***** Provided data

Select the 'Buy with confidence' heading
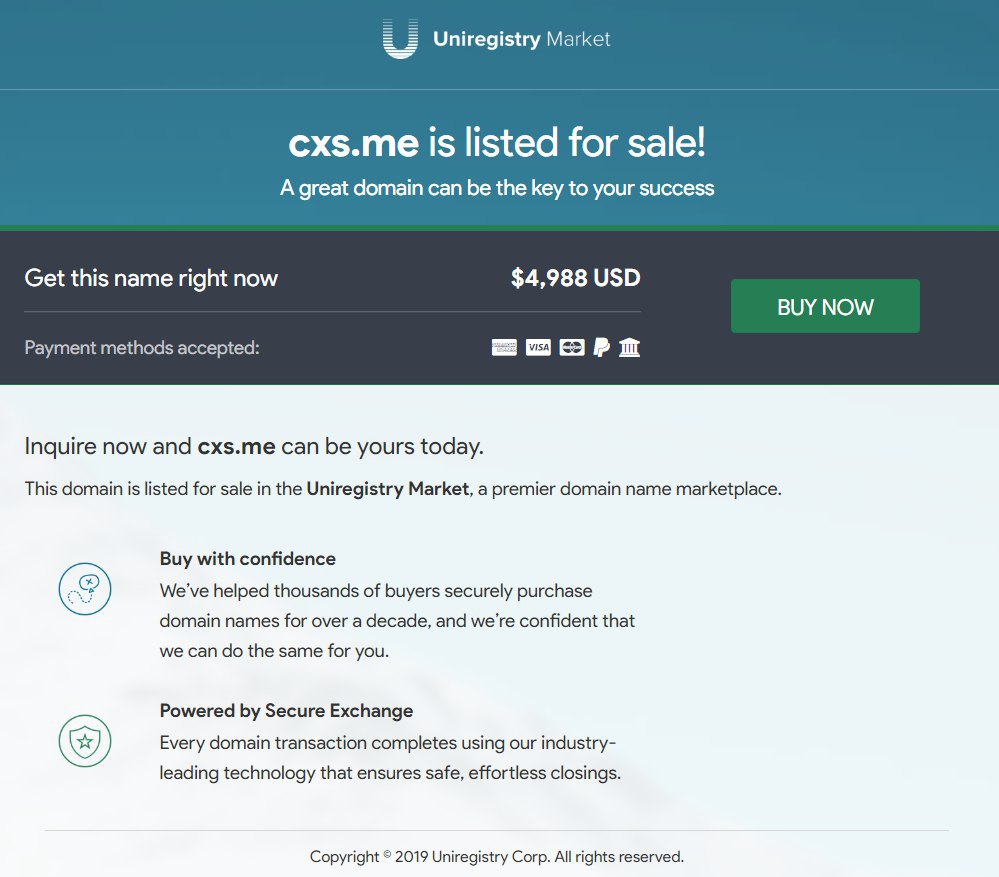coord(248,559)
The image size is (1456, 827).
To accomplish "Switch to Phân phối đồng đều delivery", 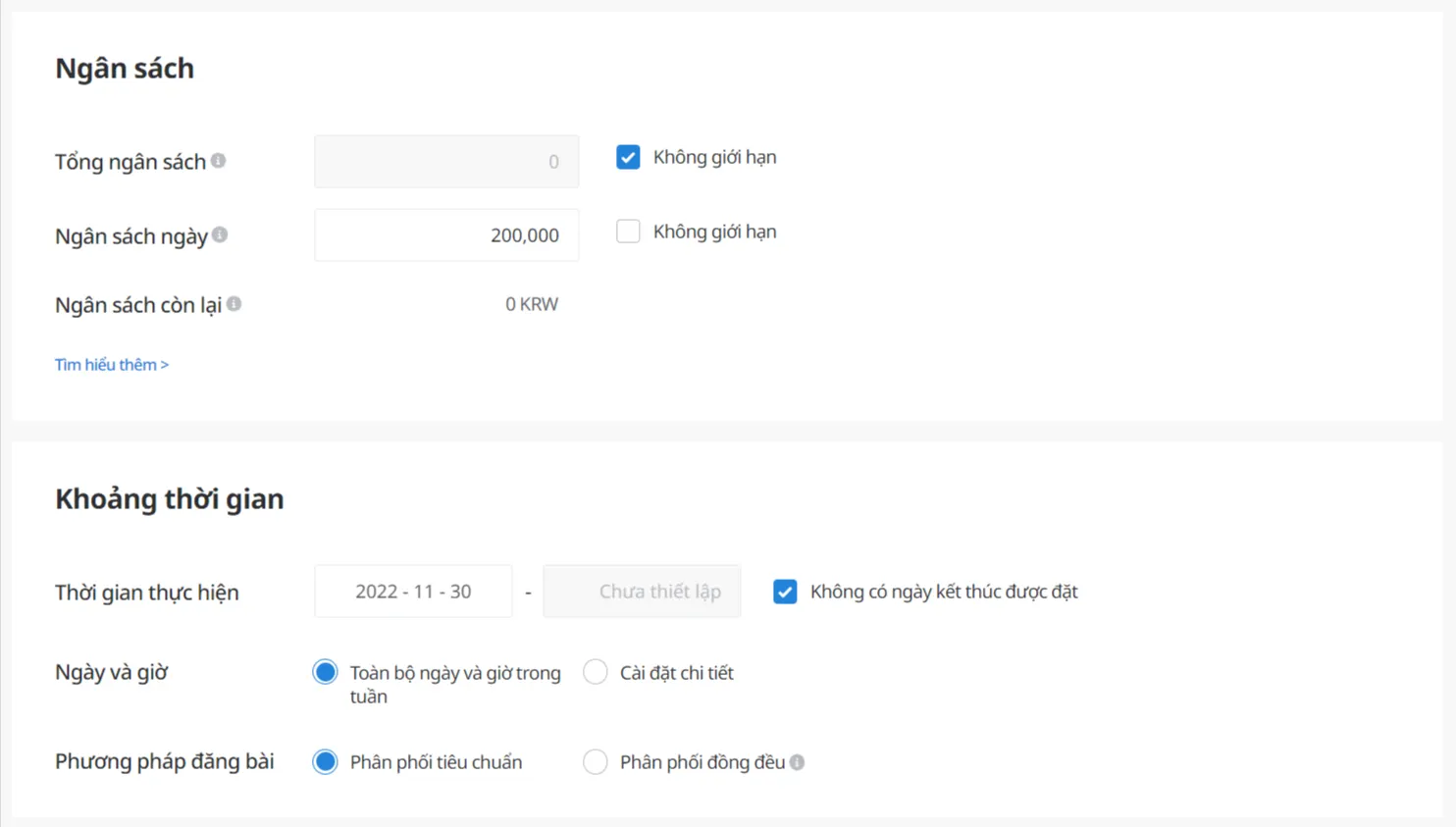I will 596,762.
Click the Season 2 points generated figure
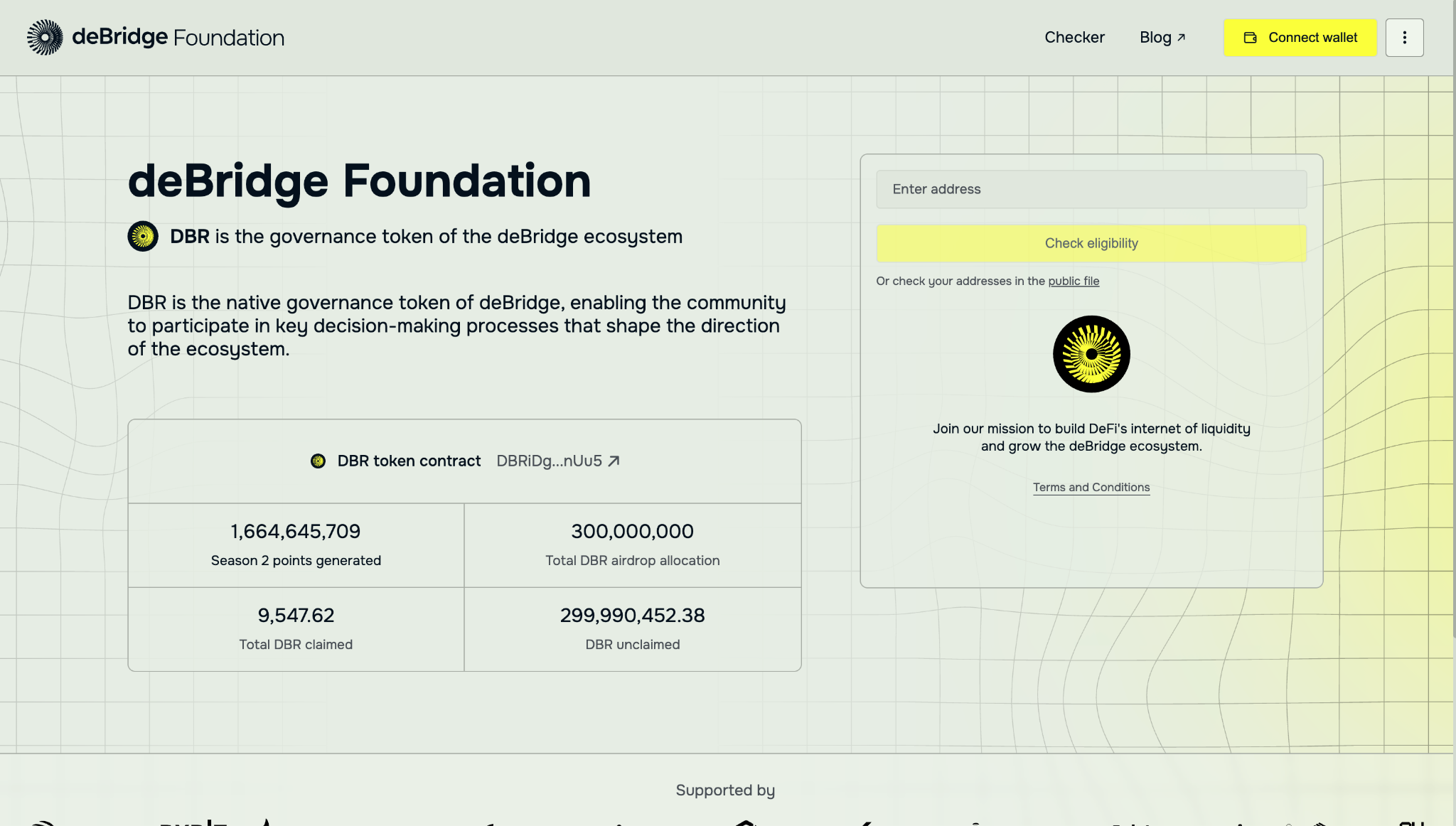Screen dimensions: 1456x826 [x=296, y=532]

**********
***** Provided data

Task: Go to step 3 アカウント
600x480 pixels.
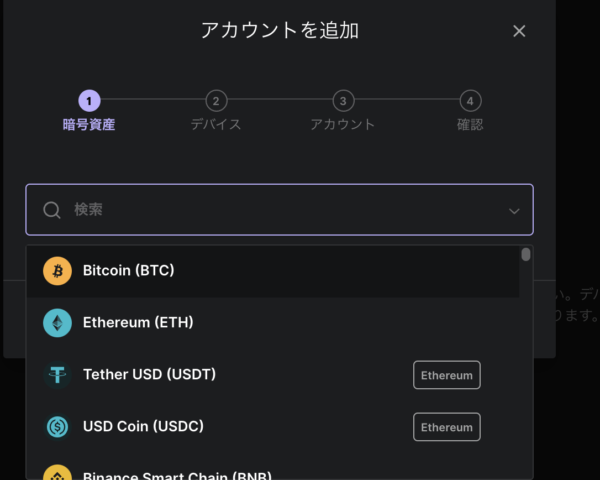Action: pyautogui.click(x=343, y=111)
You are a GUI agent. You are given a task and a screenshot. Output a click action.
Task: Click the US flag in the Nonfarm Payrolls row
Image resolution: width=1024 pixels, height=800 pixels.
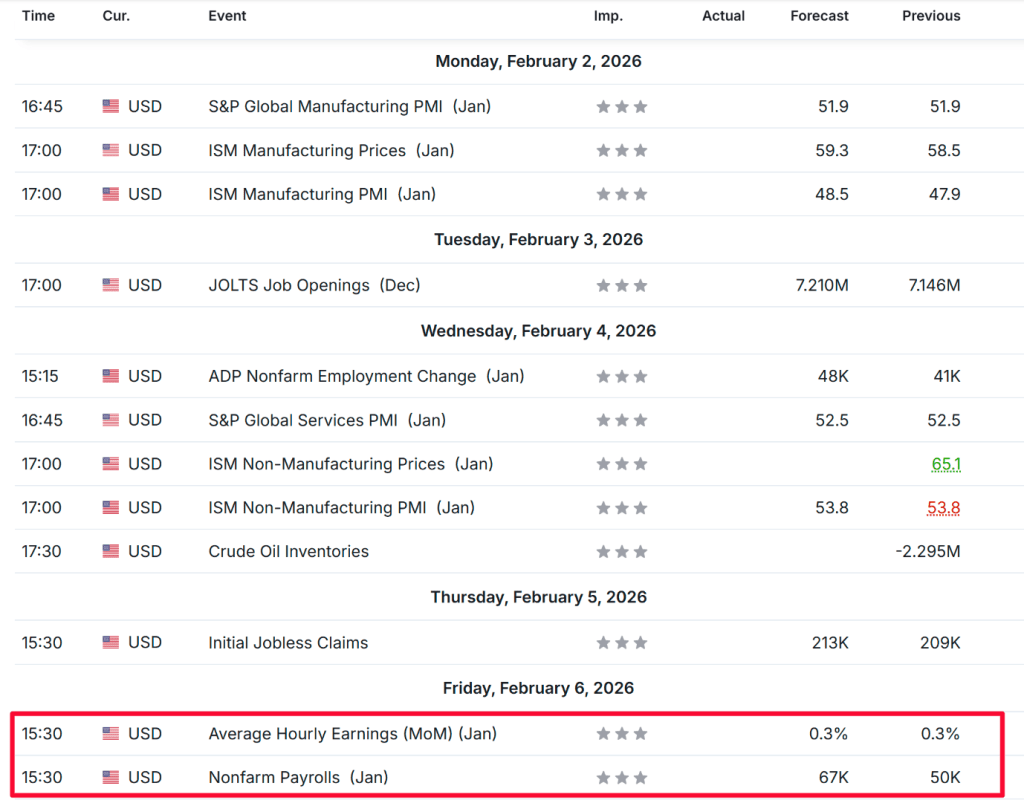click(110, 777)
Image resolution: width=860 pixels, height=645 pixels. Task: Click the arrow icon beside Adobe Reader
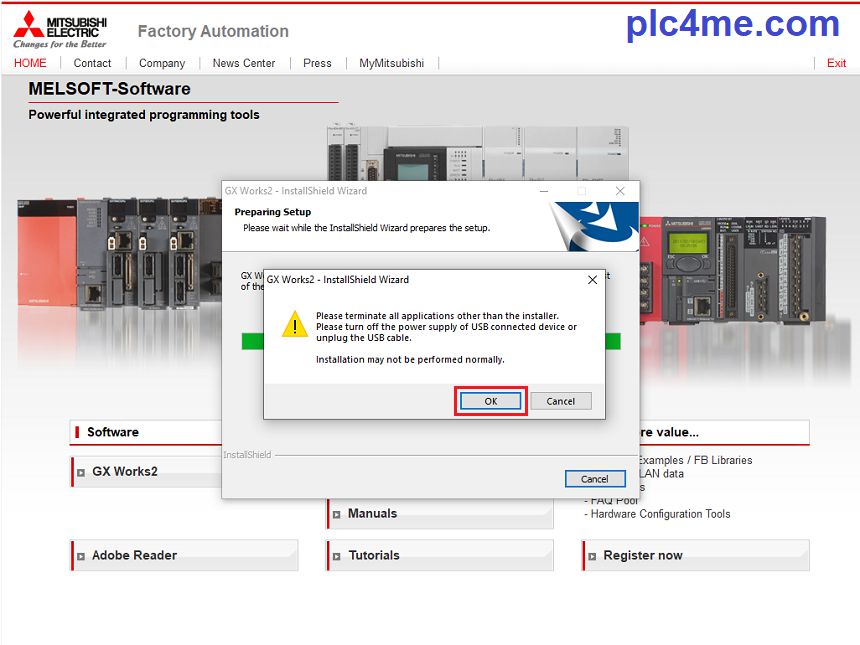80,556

**********
***** Provided data

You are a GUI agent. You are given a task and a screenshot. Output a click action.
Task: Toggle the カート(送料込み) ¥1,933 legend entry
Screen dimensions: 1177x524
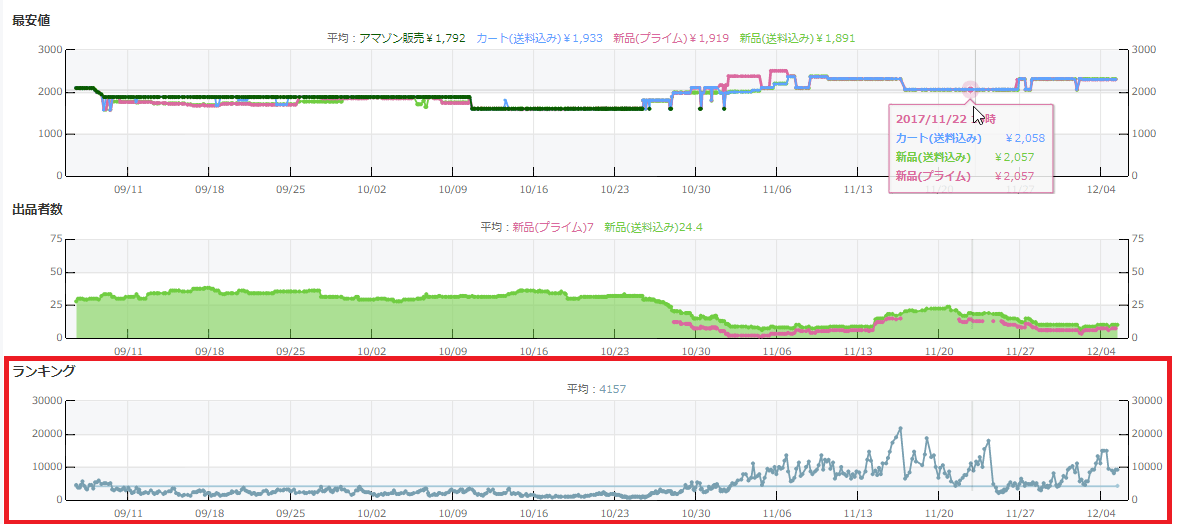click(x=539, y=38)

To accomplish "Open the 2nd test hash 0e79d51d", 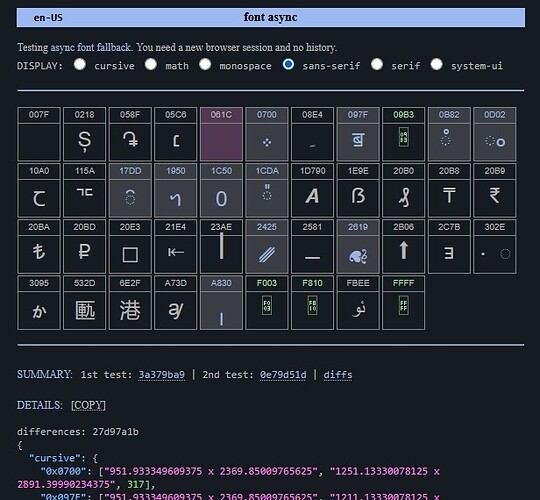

**********

#### Problem statement
Of the lines above, quote exactly those from the one with "Task: Toggle the" through the one with "the 2nd test", ends included; pictures stay out.

#### Result for this exercise
Task: Toggle the カート(送料込み) ¥1,933 legend entry
Screen dimensions: 1177x524
click(x=539, y=38)

To accomplish "Open the 2nd test hash 0e79d51d", 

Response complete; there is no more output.